What the exercise asks = Write the data out again, matching every line exactly.

[Stored data entries]
[Start of section]

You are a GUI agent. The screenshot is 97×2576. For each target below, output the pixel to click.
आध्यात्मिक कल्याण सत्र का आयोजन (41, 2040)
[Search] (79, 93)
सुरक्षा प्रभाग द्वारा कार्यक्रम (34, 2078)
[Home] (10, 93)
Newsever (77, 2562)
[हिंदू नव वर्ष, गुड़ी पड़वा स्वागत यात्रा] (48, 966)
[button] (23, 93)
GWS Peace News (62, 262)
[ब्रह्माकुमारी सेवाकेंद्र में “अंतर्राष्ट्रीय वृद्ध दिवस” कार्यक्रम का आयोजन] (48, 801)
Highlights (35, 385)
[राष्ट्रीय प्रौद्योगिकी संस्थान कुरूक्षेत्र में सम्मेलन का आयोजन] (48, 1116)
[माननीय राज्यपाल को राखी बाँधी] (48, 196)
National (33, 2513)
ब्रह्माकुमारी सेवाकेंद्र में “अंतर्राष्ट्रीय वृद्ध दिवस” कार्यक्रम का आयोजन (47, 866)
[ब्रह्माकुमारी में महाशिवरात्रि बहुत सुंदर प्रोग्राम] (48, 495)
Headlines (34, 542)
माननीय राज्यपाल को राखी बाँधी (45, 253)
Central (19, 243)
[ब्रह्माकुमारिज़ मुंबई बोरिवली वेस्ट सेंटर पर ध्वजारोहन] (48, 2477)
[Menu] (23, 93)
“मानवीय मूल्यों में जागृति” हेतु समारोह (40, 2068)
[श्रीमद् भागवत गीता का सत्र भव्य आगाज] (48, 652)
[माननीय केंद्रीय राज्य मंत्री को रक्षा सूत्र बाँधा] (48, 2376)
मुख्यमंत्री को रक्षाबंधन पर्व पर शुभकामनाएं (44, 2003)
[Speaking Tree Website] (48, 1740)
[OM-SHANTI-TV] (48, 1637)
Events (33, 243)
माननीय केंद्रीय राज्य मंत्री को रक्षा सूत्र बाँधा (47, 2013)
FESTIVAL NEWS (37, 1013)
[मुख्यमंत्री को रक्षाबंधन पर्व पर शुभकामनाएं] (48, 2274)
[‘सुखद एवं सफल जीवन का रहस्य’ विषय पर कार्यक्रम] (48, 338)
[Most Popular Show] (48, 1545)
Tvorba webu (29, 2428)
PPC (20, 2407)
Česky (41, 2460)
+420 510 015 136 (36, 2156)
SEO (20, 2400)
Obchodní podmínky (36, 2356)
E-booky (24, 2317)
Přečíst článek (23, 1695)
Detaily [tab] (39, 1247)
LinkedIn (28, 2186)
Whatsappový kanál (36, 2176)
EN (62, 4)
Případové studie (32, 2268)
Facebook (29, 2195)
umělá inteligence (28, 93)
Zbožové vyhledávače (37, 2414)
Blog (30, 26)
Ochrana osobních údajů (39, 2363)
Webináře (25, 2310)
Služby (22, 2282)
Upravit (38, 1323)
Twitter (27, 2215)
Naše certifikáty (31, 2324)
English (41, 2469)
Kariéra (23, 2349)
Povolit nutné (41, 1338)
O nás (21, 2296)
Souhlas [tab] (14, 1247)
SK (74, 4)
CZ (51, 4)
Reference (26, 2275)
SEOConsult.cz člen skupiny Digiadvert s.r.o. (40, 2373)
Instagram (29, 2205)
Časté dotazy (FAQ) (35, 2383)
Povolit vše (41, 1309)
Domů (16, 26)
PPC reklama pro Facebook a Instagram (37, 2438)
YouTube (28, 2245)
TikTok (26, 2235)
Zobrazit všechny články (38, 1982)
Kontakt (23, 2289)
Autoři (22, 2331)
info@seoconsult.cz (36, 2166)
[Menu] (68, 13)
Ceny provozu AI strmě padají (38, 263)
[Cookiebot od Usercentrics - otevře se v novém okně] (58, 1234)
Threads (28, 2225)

[End of section]

Solution for this exercise =
You are a GUI agent. The screenshot is 97×2576. For each target below, output the pixel to click.
आध्यात्मिक कल्याण सत्र का आयोजन (41, 2040)
[Search] (79, 93)
सुरक्षा प्रभाग द्वारा कार्यक्रम (34, 2078)
[Home] (10, 93)
Newsever (77, 2562)
[हिंदू नव वर्ष, गुड़ी पड़वा स्वागत यात्रा] (48, 966)
[button] (23, 93)
GWS Peace News (62, 262)
[ब्रह्माकुमारी सेवाकेंद्र में “अंतर्राष्ट्रीय वृद्ध दिवस” कार्यक्रम का आयोजन] (48, 801)
Highlights (35, 385)
[राष्ट्रीय प्रौद्योगिकी संस्थान कुरूक्षेत्र में सम्मेलन का आयोजन] (48, 1116)
[माननीय राज्यपाल को राखी बाँधी] (48, 196)
National (33, 2513)
ब्रह्माकुमारी सेवाकेंद्र में “अंतर्राष्ट्रीय वृद्ध दिवस” कार्यक्रम का आयोजन (47, 866)
[ब्रह्माकुमारी में महाशिवरात्रि बहुत सुंदर प्रोग्राम] (48, 495)
Headlines (34, 542)
माननीय राज्यपाल को राखी बाँधी (45, 253)
Central (19, 243)
[ब्रह्माकुमारिज़ मुंबई बोरिवली वेस्ट सेंटर पर ध्वजारोहन] (48, 2477)
[Menu] (23, 93)
“मानवीय मूल्यों में जागृति” हेतु समारोह (40, 2068)
[श्रीमद् भागवत गीता का सत्र भव्य आगाज] (48, 652)
[माननीय केंद्रीय राज्य मंत्री को रक्षा सूत्र बाँधा] (48, 2376)
मुख्यमंत्री को रक्षाबंधन पर्व पर शुभकामनाएं (44, 2003)
[Speaking Tree Website] (48, 1740)
[OM-SHANTI-TV] (48, 1637)
Events (33, 243)
माननीय केंद्रीय राज्य मंत्री को रक्षा सूत्र बाँधा (47, 2013)
FESTIVAL NEWS (37, 1013)
[मुख्यमंत्री को रक्षाबंधन पर्व पर शुभकामनाएं] (48, 2274)
[‘सुखद एवं सफल जीवन का रहस्य’ विषय पर कार्यक्रम] (48, 338)
[Most Popular Show] (48, 1545)
Tvorba webu (29, 2428)
PPC (20, 2407)
Česky (41, 2460)
+420 510 015 136 (36, 2156)
SEO (20, 2400)
Obchodní podmínky (36, 2356)
E-booky (24, 2317)
Přečíst článek (23, 1695)
Detaily [tab] (39, 1247)
LinkedIn (28, 2186)
Whatsappový kanál (36, 2176)
EN (62, 4)
Případové studie (32, 2268)
Facebook (29, 2195)
umělá inteligence (28, 93)
Zbožové vyhledávače (37, 2414)
Blog (30, 26)
Ochrana osobních údajů (39, 2363)
Webináře (25, 2310)
Služby (22, 2282)
Upravit (38, 1323)
Twitter (27, 2215)
Naše certifikáty (31, 2324)
English (41, 2469)
Kariéra (23, 2349)
Povolit nutné (41, 1338)
O nás (21, 2296)
Souhlas [tab] (14, 1247)
SK (74, 4)
CZ (51, 4)
Reference (26, 2275)
SEOConsult.cz člen skupiny Digiadvert s.r.o. (40, 2373)
Instagram (29, 2205)
Časté dotazy (FAQ) (35, 2383)
Povolit vše (41, 1309)
Domů (16, 26)
PPC reklama pro Facebook a Instagram (37, 2438)
YouTube (28, 2245)
TikTok (26, 2235)
Zobrazit všechny články (38, 1982)
Kontakt (23, 2289)
Autoři (22, 2331)
info@seoconsult.cz (36, 2166)
[Menu] (68, 13)
Ceny provozu AI strmě padají (38, 263)
[Cookiebot od Usercentrics - otevře se v novém okně] (58, 1234)
Threads (28, 2225)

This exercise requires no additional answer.